Cortinas de humo, por Teodoro Petkoff
Atila, como se sabe, es un maestro en eso de lanzar cortinas de humo y en ese tipo de maniobras que los militares llaman de «diversión», es decir, de distracción, de desviar la atención de un determinado problema grave, simulando que existe otro, tratando de esta manera de que el ojo público se centre en la simulación y no en el tema de fondo. Es lo que ocurre en estos días con los ataques al cardenal Urosa Savino y con las sospechosas peripecias de la captura, confesión y extradición del terrorista Chávez. Son maniobras de diversión porque el Gobierno está atrapado por cuatro grandes crisis nacionales, a las cuales se ha sumado la hedionda torta de Pudreval.
Ya no encuentra qué inventar para que la gente deje de preocuparse por las penurias de su vida cotidiana y se distraiga con la artificial confrontación con la Iglesia y con la no menos artificial «conspiración».
Justamente en este momento, la población, sobre todo la más pobre, está agobiada por la cada vez más veloz carrera del costo de la vida hacia el cielo; por el incremento del desempleo y del trabajo llamado informal, consecuencia obvia de la dramática caída de la actividad económica; por hospitales y ambulatorios en terapia intensiva; por la muerte y el atraco acechando en cada esquina y por el tremendo impacto de descubrir que Pdval y Mercal encubren no sólo una corrupción cuya inmoralidad clama al cielo sino una incapacidad suprema para cumplir con su elemental cometido de hacer llegar la comida a las bocas que la necesitan –justamente en este momento, repetimos, aparecen esos potes de humo. No puede ser coincidencia.

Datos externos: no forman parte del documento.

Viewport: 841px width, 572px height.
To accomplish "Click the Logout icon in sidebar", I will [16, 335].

La brutal desconsideración de los ataques de Atila a monseñor Urosa, coreada después por todos los sicarios burocráticos, en competencia por ver quién es más soez, luce como un esfuerzo desesperado para fabricar un problema que Atila presume más «rentable» para él que tener que estar evadiendo desde hace dos semanas el tema de Pudreval. Trató de minimizar su alcance («fue un errorcito»), trató de implicar al sector privado, intentó otros de sus trucos, pero la fetidez de los alimentos descompuestos no se le despega de la piel. Todo ha sido en vano porque el problema no es inventado, ni parte de una maniobra de sus adversarios, sino muy real y contundente.

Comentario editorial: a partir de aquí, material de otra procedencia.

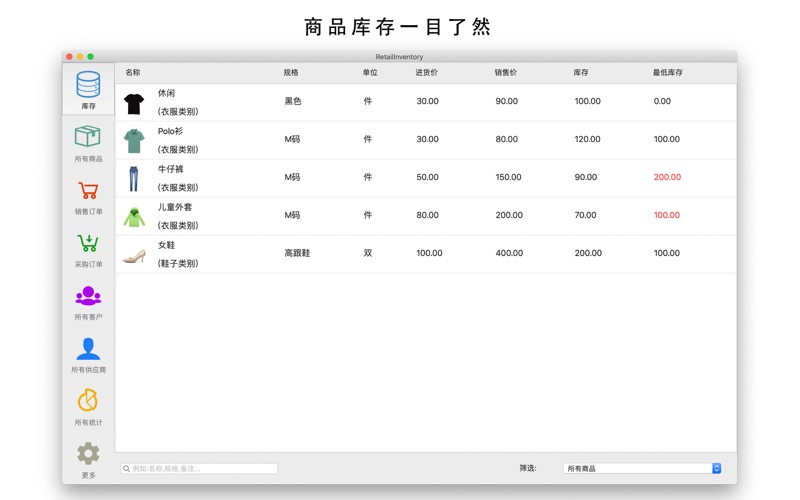This screenshot has height=500, width=800.
Task: Click the search field at bottom
Action: pos(200,468)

Seguramente a Atila lo saca de quicio que esta vez el operativo diversionista no ha tenido éxito. Ya son trampas demasiado ensayadas y, además, tanto el cardenal Urosa como la Iglesia misma han dado una respuesta ponderada y sobria, sin dejarse arrastrar al terreno que Atila quiere, que es el de la diatriba infecunda, sólo buena para la galería.
En el mismo orden de ideas, y salvo demostración en contrario, debe inscribirse lo de la «conspiración» del terrorista Chávez.
Luce como una provocación demasiado burda, pero ya se sabe que desde el incendio del Reichstag, en 1933, esta clase de montajes se hacen a partir de la concepción hitleriana acerca de la «estupidez» de las masas. Dijo precisamente Adolfo Hitler que «la masa cree más la gran mentira que la pequeña». Sin embargo, será inútil. Las mentiras, pequeñas o grandes, al final del día tienen las patas muy cortas. Ya lo veremos en septiembre.